ワシントンD.C.にある米連邦準備制度理事会〔AFPBB News

 今回の措置を分かりやすくするため、まず「公定歩合」から解説したい。新聞の中には「公定歩合引き上げ」と1面トップで伝えたところもあったが、大見出しとは裏腹に実際は技術的な対応に過ぎない。

 「公定歩合」はかつて日銀も政策金利の主軸として活用しており、「公定歩合」の文字が1面トップに踊ることは珍しくなかった。しかし、その名称は2001年2月に消滅。「基準貸付金利」に生まれ変わり、政策スタンスを象徴する金利ではなくなった。

 「基準貸付金利」は、金融機関が市中で資金を調達しにくい時、日銀から資金を借りる際に適用される金利だ。現在の政策金利である無担保コール翌日物よりもある程度高い水準に設定されているが、担保さえあればいつでも利用できるので、実質的に市中金利の上限になる機能がある。

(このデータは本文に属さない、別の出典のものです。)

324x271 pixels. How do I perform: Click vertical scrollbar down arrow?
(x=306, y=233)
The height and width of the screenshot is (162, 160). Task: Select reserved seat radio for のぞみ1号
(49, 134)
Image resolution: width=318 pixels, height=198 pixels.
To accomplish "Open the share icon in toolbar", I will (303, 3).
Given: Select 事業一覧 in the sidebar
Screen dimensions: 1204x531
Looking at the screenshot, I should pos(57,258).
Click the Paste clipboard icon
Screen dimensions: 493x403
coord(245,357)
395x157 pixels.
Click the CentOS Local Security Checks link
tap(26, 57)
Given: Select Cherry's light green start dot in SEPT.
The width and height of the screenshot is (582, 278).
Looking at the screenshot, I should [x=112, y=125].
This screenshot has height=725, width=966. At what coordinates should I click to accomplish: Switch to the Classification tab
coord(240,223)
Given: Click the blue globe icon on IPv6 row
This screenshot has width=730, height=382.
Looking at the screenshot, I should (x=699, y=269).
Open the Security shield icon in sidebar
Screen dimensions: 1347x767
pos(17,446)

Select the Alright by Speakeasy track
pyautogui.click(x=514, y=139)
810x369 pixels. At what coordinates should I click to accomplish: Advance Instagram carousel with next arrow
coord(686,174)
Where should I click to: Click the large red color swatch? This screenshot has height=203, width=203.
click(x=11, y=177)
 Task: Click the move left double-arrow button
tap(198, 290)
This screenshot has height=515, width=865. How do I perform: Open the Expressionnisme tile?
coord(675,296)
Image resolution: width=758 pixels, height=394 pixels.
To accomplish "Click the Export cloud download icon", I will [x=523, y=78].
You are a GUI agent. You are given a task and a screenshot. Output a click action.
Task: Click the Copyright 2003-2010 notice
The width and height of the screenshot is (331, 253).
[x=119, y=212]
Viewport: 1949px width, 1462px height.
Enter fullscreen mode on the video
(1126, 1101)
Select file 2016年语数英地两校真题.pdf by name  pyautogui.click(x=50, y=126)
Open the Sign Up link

 FRBの「公定歩合」も、日銀の「基準貸付金利」と同様の機能を持つ。つまり、「公定歩合引き上げ」は「上限金利の引き上げ」に過ぎないのに、「公定歩合」という名称が仰々しいため、必要以上に大袈裟に報じられてしまったのだ。

FRBの狙いは、モラルハザードの防止

 FRBが上限金利の引き上げに踏み切ったのは、政策金利の主軸であるFF金利との差が極端に狭い状態が続いているためだ。

 本来、中央銀行から貸し付けを受けるのは、個別の金融機関が「やむなく」高い金利で「ちょっとだけ借りる」という程度のものだった。ところが、市中金利との差が小さいと、ハードルが下がり、いとも簡単に利用できてしまう。